Guardando alle performance, che segnali arrivano dai numeri più recenti?

«Il 2025 si è chiuso molto bene, con un +5% rispetto al 2023, che era un anno omogeneo senza grandi eventi. Non era un risultato scontato.

Il 2026 è partito molto bene: i primi due mesi sono stati positivi, anche marzo ha registrato buone performance e il mercato ci ha seguito, sia lato clienti sia lato agenzie. Eventi come Sanremo hanno contribuito in modo significativo, con una crescita intorno al +10%.

Anche le Olimpiadi invernali hanno performato oltre le aspettative, superando il +100% rispetto a Parigi 2024, a fronte di una previsione iniziale del +50%, confermando il ruolo centrale dei grandi eventi».

A proposito di eventi: i Mondiali di Calcio saranno di nuovo orfani dell’Italia…

«E’ un peccato, non solo per Rai Pubblicità ma per tutto il mercato. Per quanto ci riguarda stimiamo un impatto sulla raccolta tra il -15% e il -20% rispetto a uno scenario con la Nazionale. I numeri di audience restano molto solidi: nel 2022 abbiamo registrato oltre 5 milioni di ascolto medio per 22 partite, con picchi sopra i 13 milioni per semifinali e finali.

Inoltre, quest’anno potremo contare su una programmazione particolarmente favorevole: l’80% delle partite sarà in prime time, tutte le 35 gare andranno in onda su Rai 1 e avremo anche match di grande richiamo, come i quarti di finale. Elementi che ci rendono fiduciosi sulla tenuta complessiva dei risultati».

Dal punto di vista dell’offerta, quali sono le principali novità che porterete sul mercato al Mondiale?

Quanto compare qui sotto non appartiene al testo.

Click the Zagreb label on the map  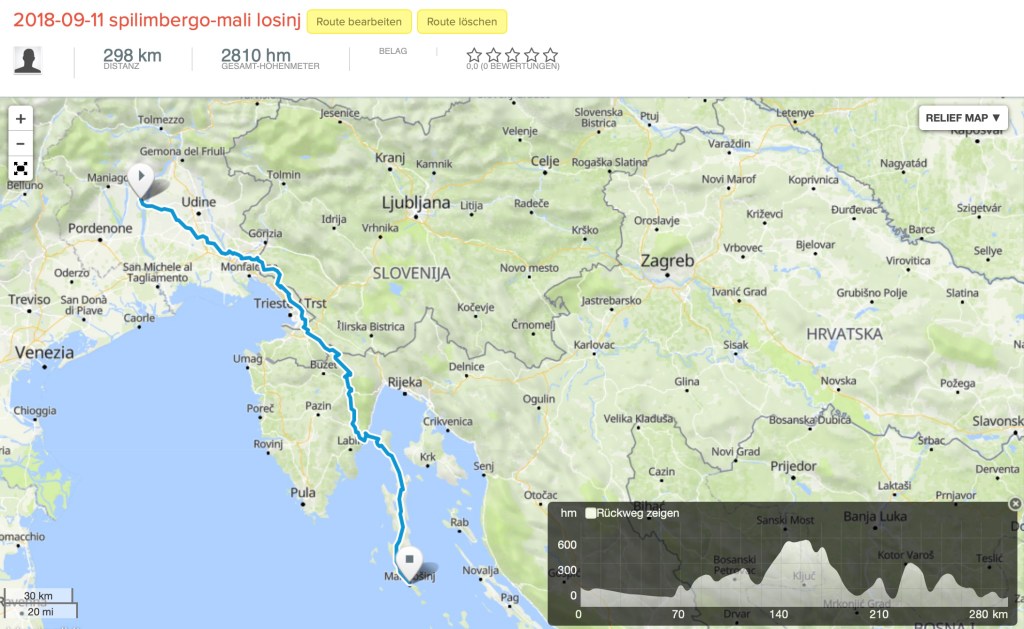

«Per la prima volta la FIFA introdurrà dei break durante le partite: due interruzioni da tre minuti, a metà di ogni tempo di gioco, con due minuti pubblicitari ciascuna. È un cambiamento importante che apre nuove opportunità.

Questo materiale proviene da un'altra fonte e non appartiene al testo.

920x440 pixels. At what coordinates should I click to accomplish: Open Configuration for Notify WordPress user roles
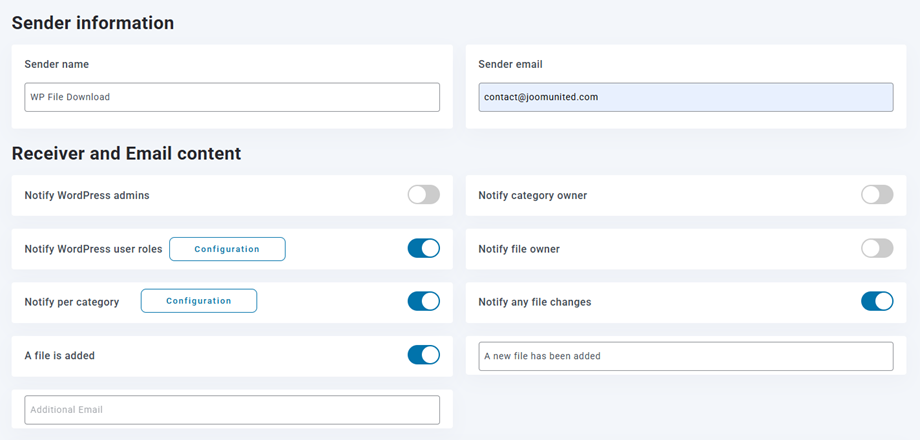coord(227,249)
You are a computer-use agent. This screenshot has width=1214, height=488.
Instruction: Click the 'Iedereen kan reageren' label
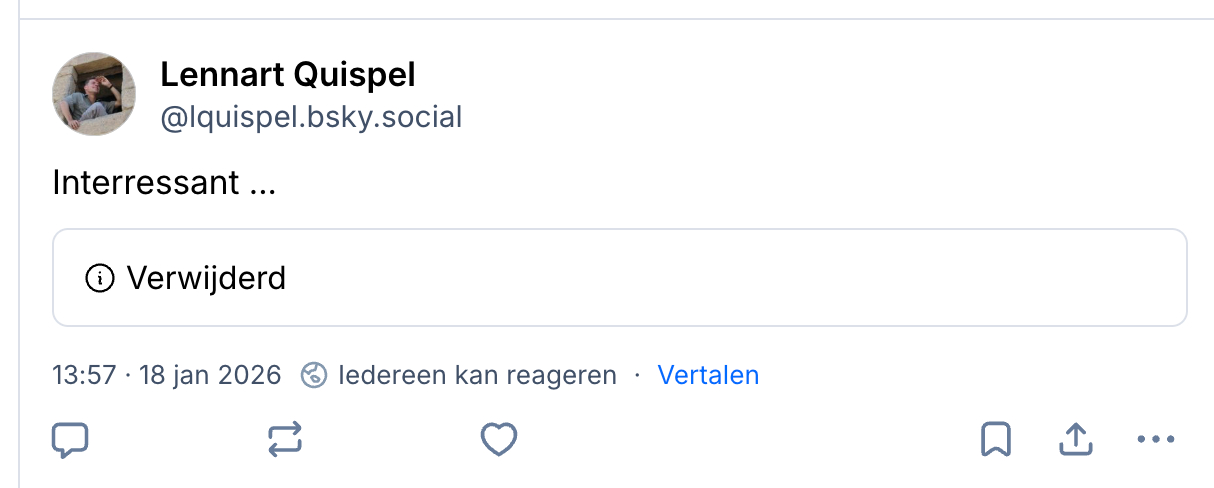pyautogui.click(x=477, y=376)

In generale puntiamo a risultati non inferiori a quelli degli Europei 2024, dove il fatturato complessivo si è attestato intorno ai 70 milioni».

Il digitale continua a crescere: che ruolo ha oggi nel vostro mix?

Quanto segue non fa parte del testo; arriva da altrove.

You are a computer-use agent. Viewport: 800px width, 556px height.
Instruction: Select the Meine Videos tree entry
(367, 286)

«Oggi il digitale vale circa il 12% del nostro fatturato e l’obiettivo è crescere ancora. La spinta arriva soprattutto da RaiPlay, che oggi conta 13 milioni di utenti unici e 23 milioni di registrati, confermandosi la prima piattaforma OTT del mercato italiano. A questo si aggiungono partnership come Samsung TV Plus per i canali FAST e Vevo, che ci permettono di ampliare ulteriormente l’ecosistema.

La Connected TV sta crescendo in doppia cifra e noi vogliamo essere protagonisti di questa evoluzione, sfruttando la forza dei nostri contenuti e dei nostri dati».

Accanto ai media tradizionali e digitali, state spingendo molto anche sull’experience. Che ruolo ha questa leva?

«È una leva sempre più importante. Dopo il Covid abbiamo visto una forte accelerazione e oggi portiamo i brand sul territorio con eventi e iniziative live.

Nei prossimi mesi saremo presenti con appuntamenti come il concerto del Primo Maggio, gli eventi di Radio Italia, Rock in 1000 e i tour di Radio Kiss Kiss. Per oltre due mesi saremo attivi su tutto il territorio nazionale, creando occasioni di contatto diretto tra brand e pubblico».

State lavorando anche su mezzi che negli ultimi anni hanno avuto meno centralità, come il cinema?

«Sì, stiamo investendo molto sul cinema. È un media che è stato un po’ trascurato, ma che offre numeri e qualità molto interessanti, soprattutto in termini di attenzione. Oggi il mercato vale circa 15 milioni, ma riteniamo che possa arrivare almeno a 50 milioni. Inoltre, il 65% dell’audience è sotto i 35 anni: è un mezzo molto più giovane di quanto si pensi».

Qual è, in sintesi, l’obiettivo per il 2026?

«Il mercato è stimato in crescita tra l’1,5% e il 2%. Noi, grazie agli eventi e alla nostra offerta, puntiamo a fare meglio del mercato. Abbiamo contenuti, piattaforme e relazioni per continuare a crescere, ma soprattutto per evolvere il nostro ruolo: essere sempre più un partner capace di mettere in connessione editori, aziende e pubblico».